> **Written problem 1**
Render the rows below as a Markdown table with the columns No. and Entry, numbering each line and leaving out blank lines. Cover only the part of the rows that opens with the first row and closes with the line containing "click(769, 430)".

> **Text provided**
__________________________________________________
The Brain and Cognition Research Group consists of staff and students engaged in research in the fields of cognition, perception, neuropsychology, and individual differences in the School of Psychology at the University of Adelaide.

As well as conducting basic research into psychological processes, the unit also has a strong interest in applied research conducted in association with several industry partners including the Defence Science and Technology Organisation.

Key Research Topics

  • Knowledge Representation: Representing and using knowledge about the environment is a crucial task facing any organism. One line of research in our unit investigates how people represent information, and how these representations can be learned (e.g., Lee, 2002; Navarro & Lee, 2003, 2004). This basic research has been applied to develop novel approaches to data visualisation, particularly in collaboration with the Defence Science and Technology Organisation (Lee, Butavicius, & Reilly, 2003).
  • Language: Language research in our unit has focused on sentence parsing processes and the extraction of propositional information from text (e.g., Dennis, 2004). Not only does this work provide basic insights into fundamental cognitive processes, but it has been applied in Defence and Education contexts. For example, systems for assisting vocabulary learning and for automated essay marking have been developed for deployment in Colorado schools. In addition, a prototype question-answering system has been developed, based on new theoretical models of the relational and semantic structure in language.
  • Decision-Making: Viewing human decision-making as a process of evidence-accumulation provides an elegant theoretical account for a range of phenomena. A basic theoretical contribution (Lee & Cummins 2004) showed how this approach can unify Bayesian and heuristic approaches to understanding human decision-making. We have applied evidence-accumulation models to develop novel and effective algorithms for text classification (Lee & Corlett 2003), and adaptive and scalable algorithms for prioritising e-mail (Lee, Chandrasena, & Navarro 2002).
  • Categorisation: Past theoretical work developed category-learning models able to accommodate sophisticated knowledge structures (Lee & Navarro, 2002; Navarro, in press). Our current research considers how human categorisation might approximate rational statistical ideals, and how different models of categorisation mimic one another.
  • Memory: Investigations of the structure and function of human memory span work on short-term memory, episodic memory, and semantic memory (e.g., Dennis & Humphreys, 2001). Applications include knowledge management systems and adapting user profiles to changing environments. For example, a recent collaborative research project with a telecommunications service provider aims to use models of human memory to understand people's use of mobile phone applications.
  • Statistical Methods: Cognitive science progresses through the development of computational models of human cognitive processes. Accordingly, it is important to use modern statistical methods (e.g., Bayesian and information theoretic methods) for evaluating and comparing competing models. We do both basic research developing new model evaluation methods, such as "landscaping" and "parameter space partitioning" (Navarro, Pitt & Myung, 2004), and apply these sorts of methods to evaluate cognitive models in laboratory and applied contexts (e.g., Navarro & Lee, 2003, in press; Navarro, 2004).
__________________________________________________
> **Task inputs**
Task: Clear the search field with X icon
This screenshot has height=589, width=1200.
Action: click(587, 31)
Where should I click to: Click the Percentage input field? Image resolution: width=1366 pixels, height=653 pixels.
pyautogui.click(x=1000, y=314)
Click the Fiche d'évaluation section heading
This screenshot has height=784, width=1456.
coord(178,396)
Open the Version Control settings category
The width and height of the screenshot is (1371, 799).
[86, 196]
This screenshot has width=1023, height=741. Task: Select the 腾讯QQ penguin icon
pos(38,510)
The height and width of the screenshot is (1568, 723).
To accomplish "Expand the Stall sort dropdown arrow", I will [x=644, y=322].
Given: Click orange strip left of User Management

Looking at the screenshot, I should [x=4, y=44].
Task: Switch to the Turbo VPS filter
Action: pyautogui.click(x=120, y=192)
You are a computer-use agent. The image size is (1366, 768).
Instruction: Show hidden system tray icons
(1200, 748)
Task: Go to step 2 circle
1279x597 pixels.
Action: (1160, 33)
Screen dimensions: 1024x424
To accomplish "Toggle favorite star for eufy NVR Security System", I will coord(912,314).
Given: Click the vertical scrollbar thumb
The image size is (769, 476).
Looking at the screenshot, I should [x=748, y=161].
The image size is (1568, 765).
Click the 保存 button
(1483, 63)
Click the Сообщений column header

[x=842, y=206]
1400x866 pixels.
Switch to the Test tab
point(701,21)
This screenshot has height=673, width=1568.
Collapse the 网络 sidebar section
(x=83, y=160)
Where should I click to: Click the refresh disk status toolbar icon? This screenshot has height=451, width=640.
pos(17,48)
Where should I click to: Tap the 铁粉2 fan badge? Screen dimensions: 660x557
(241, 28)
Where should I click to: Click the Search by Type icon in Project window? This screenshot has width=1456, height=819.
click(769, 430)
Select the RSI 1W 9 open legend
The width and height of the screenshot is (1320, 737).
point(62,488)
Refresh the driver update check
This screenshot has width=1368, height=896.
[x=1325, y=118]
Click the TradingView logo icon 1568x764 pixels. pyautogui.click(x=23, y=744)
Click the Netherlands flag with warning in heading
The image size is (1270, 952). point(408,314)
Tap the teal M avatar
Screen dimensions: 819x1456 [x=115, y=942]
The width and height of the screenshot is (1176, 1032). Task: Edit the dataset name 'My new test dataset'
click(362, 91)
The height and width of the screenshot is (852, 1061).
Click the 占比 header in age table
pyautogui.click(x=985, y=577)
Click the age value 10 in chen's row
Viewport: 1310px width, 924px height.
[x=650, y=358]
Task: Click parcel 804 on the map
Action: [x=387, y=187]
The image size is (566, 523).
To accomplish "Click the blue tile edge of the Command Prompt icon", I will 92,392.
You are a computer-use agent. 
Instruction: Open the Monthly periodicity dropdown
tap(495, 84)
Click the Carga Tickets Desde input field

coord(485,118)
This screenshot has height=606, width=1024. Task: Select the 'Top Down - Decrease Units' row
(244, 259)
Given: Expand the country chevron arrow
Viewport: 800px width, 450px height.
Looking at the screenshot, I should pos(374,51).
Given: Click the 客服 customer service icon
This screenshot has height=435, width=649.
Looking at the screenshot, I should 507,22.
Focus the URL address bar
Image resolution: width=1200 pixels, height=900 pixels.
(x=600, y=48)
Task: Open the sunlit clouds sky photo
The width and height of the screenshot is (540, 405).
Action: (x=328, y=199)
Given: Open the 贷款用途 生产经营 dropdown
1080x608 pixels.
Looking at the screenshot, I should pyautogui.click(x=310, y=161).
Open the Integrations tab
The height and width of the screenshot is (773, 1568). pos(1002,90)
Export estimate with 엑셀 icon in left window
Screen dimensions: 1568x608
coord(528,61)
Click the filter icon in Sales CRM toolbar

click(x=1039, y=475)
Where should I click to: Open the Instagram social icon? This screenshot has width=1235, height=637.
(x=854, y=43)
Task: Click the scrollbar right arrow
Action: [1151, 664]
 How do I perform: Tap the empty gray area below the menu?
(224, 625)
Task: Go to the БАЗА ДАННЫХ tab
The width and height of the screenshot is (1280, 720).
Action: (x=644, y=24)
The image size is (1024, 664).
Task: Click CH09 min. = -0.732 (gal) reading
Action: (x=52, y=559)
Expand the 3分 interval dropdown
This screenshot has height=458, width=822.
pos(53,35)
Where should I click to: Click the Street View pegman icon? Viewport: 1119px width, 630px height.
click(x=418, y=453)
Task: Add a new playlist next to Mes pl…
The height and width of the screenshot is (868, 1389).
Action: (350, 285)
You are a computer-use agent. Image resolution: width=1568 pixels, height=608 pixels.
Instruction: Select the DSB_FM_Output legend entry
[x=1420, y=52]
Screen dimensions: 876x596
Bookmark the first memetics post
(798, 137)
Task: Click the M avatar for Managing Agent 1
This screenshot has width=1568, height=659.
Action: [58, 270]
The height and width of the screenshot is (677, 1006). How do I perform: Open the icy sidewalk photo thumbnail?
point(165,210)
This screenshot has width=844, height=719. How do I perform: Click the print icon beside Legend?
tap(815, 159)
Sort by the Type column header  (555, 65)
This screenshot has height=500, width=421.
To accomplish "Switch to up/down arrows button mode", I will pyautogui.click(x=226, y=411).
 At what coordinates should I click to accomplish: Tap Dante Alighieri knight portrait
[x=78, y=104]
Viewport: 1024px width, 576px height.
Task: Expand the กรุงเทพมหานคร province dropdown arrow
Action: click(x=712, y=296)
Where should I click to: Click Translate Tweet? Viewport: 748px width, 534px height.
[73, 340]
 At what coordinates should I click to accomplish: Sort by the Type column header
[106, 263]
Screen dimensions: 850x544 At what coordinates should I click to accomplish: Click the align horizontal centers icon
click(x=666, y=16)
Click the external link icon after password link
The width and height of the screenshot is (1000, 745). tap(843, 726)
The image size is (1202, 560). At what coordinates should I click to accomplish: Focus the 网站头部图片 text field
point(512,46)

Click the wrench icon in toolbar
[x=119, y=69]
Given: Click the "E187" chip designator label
__________________________________________________
> **Written problem 2**
Swap "industry partners" for "external partners" in the research group text, and give back the part that opens with the words containing "As well as conducting" and closes with "Butavicius, & Reilly, 2003).".

> **Full response 1**
| No. | Entry |
|---|---|
| 1 | Task: Clear the search field with X icon |
| 2 | This screenshot has height=589, width=1200. |
| 3 | Action: click(587, 31) |
| 4 | Where should I click to: Click the Percentage input field? Image resolution: width=1366 pixels, height=653 pixels. |
| 5 | pyautogui.click(x=1000, y=314) |
| 6 | Click the Fiche d'évaluation section heading |
| 7 | This screenshot has height=784, width=1456. |
| 8 | coord(178,396) |
| 9 | Open the Version Control settings category |
| 10 | The width and height of the screenshot is (1371, 799). |
| 11 | [86, 196] |
| 12 | This screenshot has width=1023, height=741. Task: Select the 腾讯QQ penguin icon |
| 13 | pos(38,510) |
| 14 | The height and width of the screenshot is (1568, 723). |
| 15 | To accomplish "Expand the Stall sort dropdown arrow", I will [x=644, y=322]. |
| 16 | Given: Click orange strip left of User Management |
| 17 | Looking at the screenshot, I should [x=4, y=44]. |
| 18 | Task: Switch to the Turbo VPS filter |
| 19 | Action: pyautogui.click(x=120, y=192) |
| 20 | You are a computer-use agent. The image size is (1366, 768). |
| 21 | Instruction: Show hidden system tray icons |
| 22 | (1200, 748) |
| 23 | Task: Go to step 2 circle |
| 24 | 1279x597 pixels. |
| 25 | Action: (1160, 33) |
| 26 | Screen dimensions: 1024x424 |
| 27 | To accomplish "Toggle favorite star for eufy NVR Security System", I will coord(912,314). |
| 28 | Given: Click the vertical scrollbar thumb |
| 29 | The image size is (769, 476). |
| 30 | Looking at the screenshot, I should [x=748, y=161]. |
| 31 | The image size is (1568, 765). |
| 32 | Click the 保存 button |
| 33 | (1483, 63) |
| 34 | Click the Сообщений column header |
| 35 | [x=842, y=206] |
| 36 | 1400x866 pixels. |
| 37 | Switch to the Test tab |
| 38 | point(701,21) |
| 39 | This screenshot has height=673, width=1568. |
| 40 | Collapse the 网络 sidebar section |
| 41 | (x=83, y=160) |
| 42 | Where should I click to: Click the refresh disk status toolbar icon? This screenshot has height=451, width=640. |
| 43 | pos(17,48) |
| 44 | Where should I click to: Tap the 铁粉2 fan badge? Screen dimensions: 660x557 |
| 45 | (241, 28) |
| 46 | Where should I click to: Click the Search by Type icon in Project window? This screenshot has width=1456, height=819. |
| 47 | click(769, 430) |

> **Full response 2**
As well as conducting basic research into psychological processes, the unit also has a strong interest in applied research conducted in association with several external partners including the Defence Science and Technology Organisation.

Key Research Topics

  • Knowledge Representation: Representing and using knowledge about the environment is a crucial task facing any organism. One line of research in our unit investigates how people represent information, and how these representations can be learned (e.g., Lee, 2002; Navarro & Lee, 2003, 2004). This basic research has been applied to develop novel approaches to data visualisation, particularly in collaboration with the Defence Science and Technology Organisation (Lee, Butavicius, & Reilly, 2003).